Farmer Dave Eskeldson dreamed of harvesting corn for the Fourth of July, so during our cold, rainy spring break, we planted seeds to germinate in his green-houses before he transferred them to his field.
Eskeldson once taught math and computer science to middle-schoolers, but on this day, his pupils were our group of 13 Willamette students and advisors. He eagerly shared lessons on organic growing methods and held true to his motto, “I’ll tell you whatever you want to know,” as we walked through his fields at Egor’s Acres, near Scio, Ore.
We met Eskeldson as part of a Take a Break (TaB) service trip to learn about sustainable agriculture from local farmers. Without even knowing it, we were already connected with his fields by eating his lettuce, cucumbers, broccoli, squash, carrots and potatoes in Goudy Commons. Bon Appétit Management Company, Willamette’s food service provider, works with 12 to 15 area farmers to provide the campus with sustainably produced vegetables, fruit, eggs and meat. Among these partners are Eskeldson and his neighbor, DuVonn Amlie, whose Thistledown Farm is known for its sweet heirloom tomatoes and other vegetables.
The local food movement has become so popular in recent years that the word adopted to describe those who follow it — locavore — was New Oxford American Dictionary’s 2007 word of the year. The TaB group took the trend far beyond shopping at farmers markets by touring the fields where our food began its life, enjoying an afternoon getting to know two of the farmers and planting vegetables we knew might on day be served on campus.
Groups like ours are becoming more common with the growth of the local food movement and its close companion, the organic movement.
Shoppers are heading to farmers markets and joining CSAs, or community supported agriculture, where they pay a fee to a farmer in advance of the growing season in return for a weekly box of fresh food, sometimes delivered to their doorsteps. City dwellers are planting edible gardens and starting chicken co-ops for fresh eggs. Families are vacationing at farms in the country while learning about agriculture. Summer internships are heading out of the office and into the fields, and a growing number of young urbanites are starting their own small farms.

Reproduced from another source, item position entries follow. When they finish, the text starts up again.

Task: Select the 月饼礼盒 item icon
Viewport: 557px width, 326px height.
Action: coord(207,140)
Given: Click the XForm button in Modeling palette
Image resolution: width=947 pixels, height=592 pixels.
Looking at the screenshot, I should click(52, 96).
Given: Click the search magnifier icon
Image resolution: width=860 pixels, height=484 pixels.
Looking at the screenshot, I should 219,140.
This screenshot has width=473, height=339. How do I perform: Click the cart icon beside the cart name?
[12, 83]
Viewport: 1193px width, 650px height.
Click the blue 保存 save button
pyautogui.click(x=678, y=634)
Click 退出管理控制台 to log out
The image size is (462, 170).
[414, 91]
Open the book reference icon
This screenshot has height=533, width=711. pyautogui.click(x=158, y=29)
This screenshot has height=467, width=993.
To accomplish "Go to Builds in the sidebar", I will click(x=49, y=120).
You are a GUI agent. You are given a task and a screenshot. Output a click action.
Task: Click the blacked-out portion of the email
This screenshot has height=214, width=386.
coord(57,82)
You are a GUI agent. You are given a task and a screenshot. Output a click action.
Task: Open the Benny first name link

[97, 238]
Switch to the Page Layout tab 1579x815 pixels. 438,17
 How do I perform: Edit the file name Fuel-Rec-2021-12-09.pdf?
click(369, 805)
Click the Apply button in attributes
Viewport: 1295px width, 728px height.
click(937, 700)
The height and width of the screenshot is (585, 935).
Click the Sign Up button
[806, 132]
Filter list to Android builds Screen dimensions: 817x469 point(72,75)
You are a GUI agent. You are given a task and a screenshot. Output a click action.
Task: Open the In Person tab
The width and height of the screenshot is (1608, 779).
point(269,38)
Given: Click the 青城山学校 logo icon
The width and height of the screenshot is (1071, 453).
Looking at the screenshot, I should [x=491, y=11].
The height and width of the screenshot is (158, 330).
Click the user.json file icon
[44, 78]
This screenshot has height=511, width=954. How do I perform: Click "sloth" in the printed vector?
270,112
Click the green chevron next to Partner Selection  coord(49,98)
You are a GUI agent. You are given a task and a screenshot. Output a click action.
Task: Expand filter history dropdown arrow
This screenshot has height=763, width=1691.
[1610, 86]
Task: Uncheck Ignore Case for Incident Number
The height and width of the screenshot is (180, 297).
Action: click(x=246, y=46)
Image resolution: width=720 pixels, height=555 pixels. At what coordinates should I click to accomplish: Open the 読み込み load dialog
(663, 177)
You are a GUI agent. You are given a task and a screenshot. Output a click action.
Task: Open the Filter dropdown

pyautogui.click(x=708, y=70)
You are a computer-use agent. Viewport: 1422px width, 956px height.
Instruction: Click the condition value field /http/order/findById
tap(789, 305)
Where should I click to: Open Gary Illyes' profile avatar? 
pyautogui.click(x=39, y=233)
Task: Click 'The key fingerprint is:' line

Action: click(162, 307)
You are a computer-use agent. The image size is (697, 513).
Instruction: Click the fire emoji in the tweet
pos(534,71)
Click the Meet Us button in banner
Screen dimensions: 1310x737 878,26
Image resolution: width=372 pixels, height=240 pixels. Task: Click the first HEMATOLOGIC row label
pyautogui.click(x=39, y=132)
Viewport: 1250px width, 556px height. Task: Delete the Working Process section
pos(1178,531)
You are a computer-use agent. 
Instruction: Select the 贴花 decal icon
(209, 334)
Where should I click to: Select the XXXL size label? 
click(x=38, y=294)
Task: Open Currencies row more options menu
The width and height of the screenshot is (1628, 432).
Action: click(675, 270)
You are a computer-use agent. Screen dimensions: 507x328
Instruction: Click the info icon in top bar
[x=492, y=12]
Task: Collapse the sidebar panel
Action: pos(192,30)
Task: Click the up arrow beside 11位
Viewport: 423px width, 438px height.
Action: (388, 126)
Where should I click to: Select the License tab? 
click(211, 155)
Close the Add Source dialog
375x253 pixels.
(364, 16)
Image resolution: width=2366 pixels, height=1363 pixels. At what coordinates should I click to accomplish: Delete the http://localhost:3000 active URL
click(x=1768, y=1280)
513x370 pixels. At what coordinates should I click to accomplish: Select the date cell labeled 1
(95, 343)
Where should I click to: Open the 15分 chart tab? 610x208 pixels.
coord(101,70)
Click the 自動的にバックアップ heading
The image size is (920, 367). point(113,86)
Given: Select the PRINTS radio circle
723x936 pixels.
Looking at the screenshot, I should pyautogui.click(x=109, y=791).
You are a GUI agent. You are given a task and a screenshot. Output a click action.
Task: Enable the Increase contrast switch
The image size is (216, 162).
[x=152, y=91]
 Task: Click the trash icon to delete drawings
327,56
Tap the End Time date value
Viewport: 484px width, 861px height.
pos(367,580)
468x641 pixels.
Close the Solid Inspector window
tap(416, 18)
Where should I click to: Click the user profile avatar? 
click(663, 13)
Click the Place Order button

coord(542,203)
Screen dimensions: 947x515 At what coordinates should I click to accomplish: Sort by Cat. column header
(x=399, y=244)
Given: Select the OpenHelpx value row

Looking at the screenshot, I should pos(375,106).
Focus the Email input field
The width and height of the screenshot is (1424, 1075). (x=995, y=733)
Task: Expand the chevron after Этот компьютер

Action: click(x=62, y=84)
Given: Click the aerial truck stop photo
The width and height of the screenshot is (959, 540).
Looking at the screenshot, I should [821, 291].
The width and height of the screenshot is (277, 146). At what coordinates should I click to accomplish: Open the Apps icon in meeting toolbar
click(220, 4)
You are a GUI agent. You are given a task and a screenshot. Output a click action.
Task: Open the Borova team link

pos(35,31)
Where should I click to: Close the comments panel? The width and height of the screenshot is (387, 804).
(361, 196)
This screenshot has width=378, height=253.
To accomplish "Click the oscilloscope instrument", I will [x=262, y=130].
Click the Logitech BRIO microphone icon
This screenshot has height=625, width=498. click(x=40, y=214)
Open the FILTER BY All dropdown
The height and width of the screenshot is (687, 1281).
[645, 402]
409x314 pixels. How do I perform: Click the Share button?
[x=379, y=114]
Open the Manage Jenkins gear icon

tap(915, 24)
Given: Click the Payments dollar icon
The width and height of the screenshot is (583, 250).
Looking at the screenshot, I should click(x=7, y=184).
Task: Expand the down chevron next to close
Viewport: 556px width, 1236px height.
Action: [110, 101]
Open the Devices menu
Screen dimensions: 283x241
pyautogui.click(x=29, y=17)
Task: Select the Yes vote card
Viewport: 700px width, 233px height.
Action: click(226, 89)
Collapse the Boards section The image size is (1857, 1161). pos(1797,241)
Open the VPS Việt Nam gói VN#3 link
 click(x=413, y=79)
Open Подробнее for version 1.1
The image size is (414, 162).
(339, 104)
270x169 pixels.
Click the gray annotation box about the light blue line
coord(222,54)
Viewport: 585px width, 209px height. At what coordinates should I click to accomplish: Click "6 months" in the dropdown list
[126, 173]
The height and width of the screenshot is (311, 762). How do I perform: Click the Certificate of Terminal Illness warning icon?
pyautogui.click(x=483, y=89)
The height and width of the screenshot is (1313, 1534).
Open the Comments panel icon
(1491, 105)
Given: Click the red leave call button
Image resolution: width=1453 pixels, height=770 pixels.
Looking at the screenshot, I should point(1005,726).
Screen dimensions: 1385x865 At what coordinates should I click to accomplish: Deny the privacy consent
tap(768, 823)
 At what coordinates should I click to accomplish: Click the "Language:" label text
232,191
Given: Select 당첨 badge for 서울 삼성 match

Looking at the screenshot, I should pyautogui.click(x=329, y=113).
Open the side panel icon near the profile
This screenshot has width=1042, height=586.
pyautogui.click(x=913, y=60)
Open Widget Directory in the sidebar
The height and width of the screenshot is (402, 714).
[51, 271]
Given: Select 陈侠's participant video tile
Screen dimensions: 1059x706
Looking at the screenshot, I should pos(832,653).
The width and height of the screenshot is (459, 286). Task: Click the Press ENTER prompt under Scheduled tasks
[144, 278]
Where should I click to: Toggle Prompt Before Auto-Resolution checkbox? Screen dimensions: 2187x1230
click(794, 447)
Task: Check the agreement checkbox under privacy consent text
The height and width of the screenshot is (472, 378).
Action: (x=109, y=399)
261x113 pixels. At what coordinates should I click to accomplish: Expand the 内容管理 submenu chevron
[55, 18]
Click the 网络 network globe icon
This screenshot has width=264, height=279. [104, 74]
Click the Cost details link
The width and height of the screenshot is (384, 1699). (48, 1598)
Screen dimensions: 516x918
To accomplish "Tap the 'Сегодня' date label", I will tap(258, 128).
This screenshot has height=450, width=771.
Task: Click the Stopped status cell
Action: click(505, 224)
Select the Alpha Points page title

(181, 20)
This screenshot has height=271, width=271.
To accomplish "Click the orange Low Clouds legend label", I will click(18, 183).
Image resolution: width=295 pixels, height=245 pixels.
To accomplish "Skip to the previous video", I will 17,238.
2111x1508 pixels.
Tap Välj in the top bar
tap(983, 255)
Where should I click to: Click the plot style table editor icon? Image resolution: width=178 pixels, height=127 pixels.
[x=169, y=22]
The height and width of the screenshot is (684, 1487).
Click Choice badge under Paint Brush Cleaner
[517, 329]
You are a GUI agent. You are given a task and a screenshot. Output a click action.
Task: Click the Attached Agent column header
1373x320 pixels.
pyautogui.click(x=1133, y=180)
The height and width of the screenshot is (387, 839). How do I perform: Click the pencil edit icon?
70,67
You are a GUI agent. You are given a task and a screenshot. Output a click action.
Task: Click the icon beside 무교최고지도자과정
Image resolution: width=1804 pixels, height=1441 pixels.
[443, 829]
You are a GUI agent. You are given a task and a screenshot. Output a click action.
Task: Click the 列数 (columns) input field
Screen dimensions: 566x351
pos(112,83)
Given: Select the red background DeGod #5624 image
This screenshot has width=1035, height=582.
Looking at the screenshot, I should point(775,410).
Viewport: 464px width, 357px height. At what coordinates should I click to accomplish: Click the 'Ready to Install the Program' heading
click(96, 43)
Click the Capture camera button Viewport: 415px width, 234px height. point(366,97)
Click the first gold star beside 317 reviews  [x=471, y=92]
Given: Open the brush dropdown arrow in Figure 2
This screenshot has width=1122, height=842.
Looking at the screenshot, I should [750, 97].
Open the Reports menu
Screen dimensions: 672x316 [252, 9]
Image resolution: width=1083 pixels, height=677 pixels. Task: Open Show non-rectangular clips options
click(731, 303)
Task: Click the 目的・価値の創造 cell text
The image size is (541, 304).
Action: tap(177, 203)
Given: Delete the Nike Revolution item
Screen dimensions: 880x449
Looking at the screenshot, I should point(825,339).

The movement is thriving on college campuses, longtime supporters of “green” practices. A 2009 report card from the Sustainable Endowments Institute, which examines sustainability initiatives from the 300 colleges with the largest endowments in the U.S. and Canada, found that 82 percent devote at least a portion of their food budgets to buying from local producers. Almost three in 10 have a community garden or farm on campus. Willamette was among the 30 percent of campuses to receive an “A” grade for its efforts in food and recycling, recognizing Bon Appétit’s dedication to buying from local, organic farms. Willamette students recently planted a garden near Kaneko Commons.
“The amount of attention to this topic has been endless,” says Kimberlee Chambers, an assistant professor of environmental science who researches the Willamette Valley’s food system and advised the TaB trip. “Much of the attention has been focused on Oregon.”
The Willamette Valley’s rich soil and long growing season have made it one of the country’s premier agricultural areas and a hotbed for the locavore movement. Its proximity to Portland has helped the city’s restaurant scene gain national recognition — locally grown produce is this year’s second-hottest American food trend (behind bite-sized desserts), according to a National Restaurant Association survey of chefs. “Portland restaurants are making a name for themselves, and more and more chefs are moving to Portland,” Chambers says. “One of the reasons is they have such easy access to seasonal, local produce coming out of the Willamette Valley.”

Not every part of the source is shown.